“What was your scariest day in school?” asked my husband on our way home from the ginormous, inspirational Portsmouth March for Our Lives rally March 24. Our collective “scariest” recollections were pitiful compared to what kids face today.

How did we get here? When did the Second Amendment become a license allowing grenade launchers and other military people-killers in the home?
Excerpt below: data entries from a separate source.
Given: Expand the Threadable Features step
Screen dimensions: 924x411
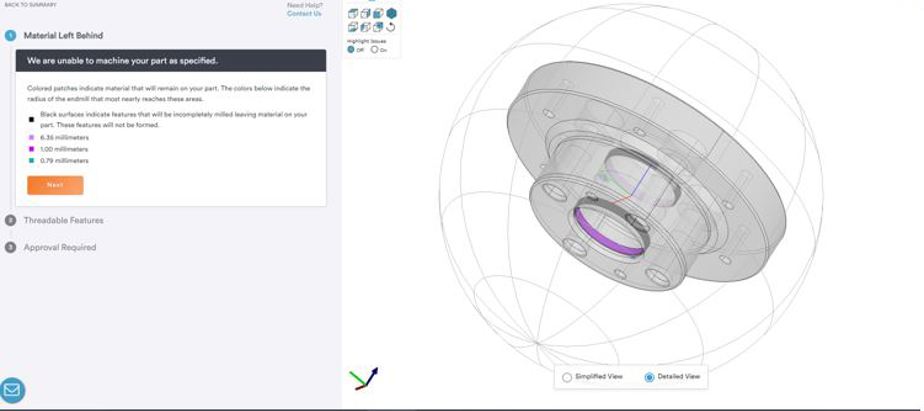Looking at the screenshot, I should coord(62,220).
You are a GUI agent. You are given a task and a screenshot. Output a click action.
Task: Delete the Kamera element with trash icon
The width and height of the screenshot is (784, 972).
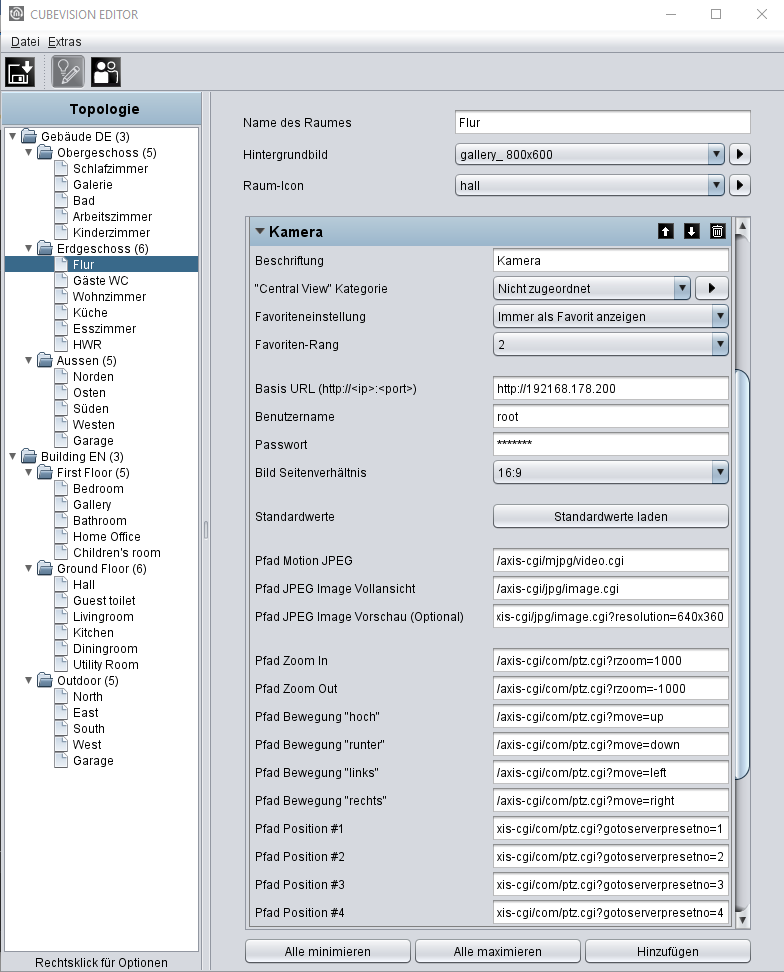coord(718,232)
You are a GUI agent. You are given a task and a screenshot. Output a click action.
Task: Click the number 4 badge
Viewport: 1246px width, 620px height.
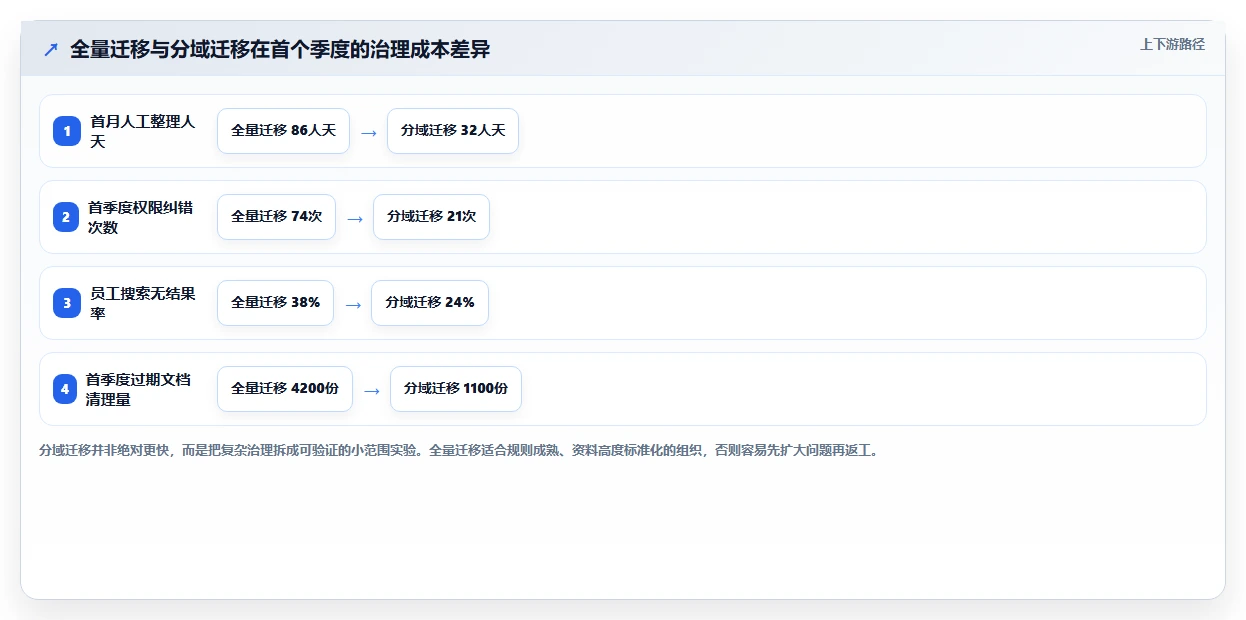65,389
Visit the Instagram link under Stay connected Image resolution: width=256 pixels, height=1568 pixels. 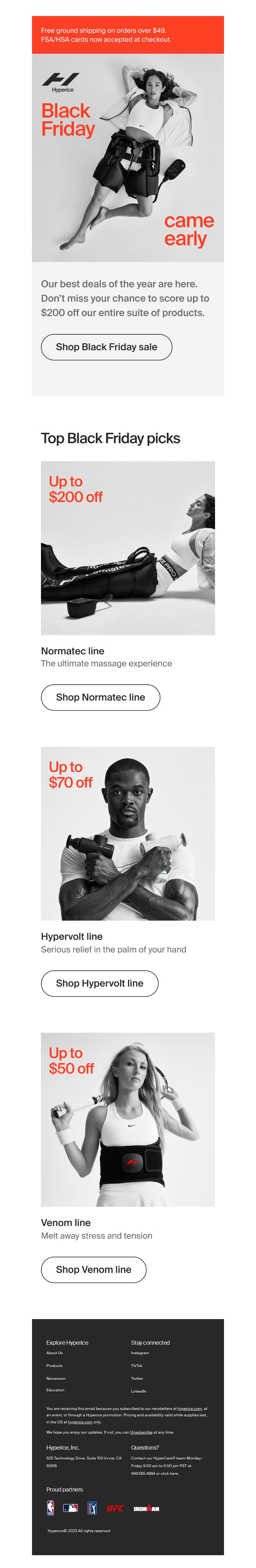tap(140, 1352)
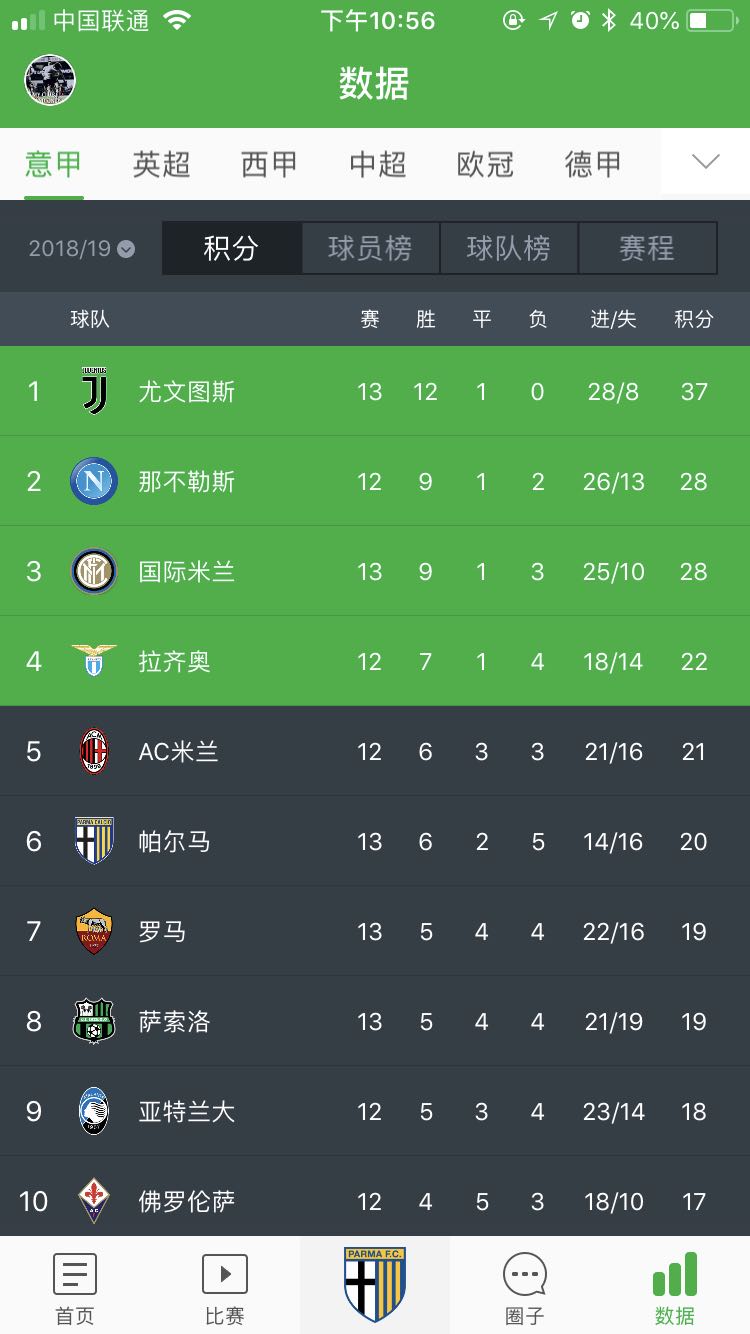Expand the league list chevron
The height and width of the screenshot is (1334, 750).
[705, 163]
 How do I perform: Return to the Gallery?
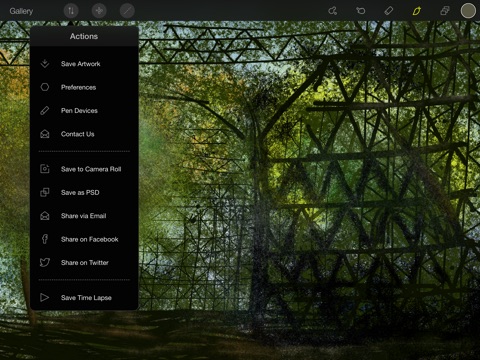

Sawed-off shotguns were outlawed in 1939 by a unanimous Supreme Court, stating they had no “reasonable relation to the preservation or efficiency of a well-regulated militia”; therefore, the justices could not “say that the Second Amendment guarantees to the citizen the right to keep and bear such a weapon.”

In 1991, retired Republican Chief Justice Warren Burger, who served 17 years on the court, was surely referring to the National Rifle Association in an interview on PBS. He said that the Second Amendment “has been the subject of one of the greatest pieces of fraud, I repeat the word ‘fraud,’ on the American public by special interest groups.”

In recent news, another long-serving and much-admired retired Republican Supreme Court justice, John Paul Stevens, makes a powerful argument for repealing the Second Amendment.

So here’s my “to-do” list: a) Follow the kids and Fight for Their Lives; b) Repeal and rewrite a Second Amendment giving reasonable hunting and self-defending gun rights while acknowledging that we have had a “militia” for a very long time and they have the military weapons that they need but we don’t; c) Repeal and recover from Citizens United by adopting the proposed 28th Amendment; and d) Ask everyone I know to spend a moment recalling their scariest school day.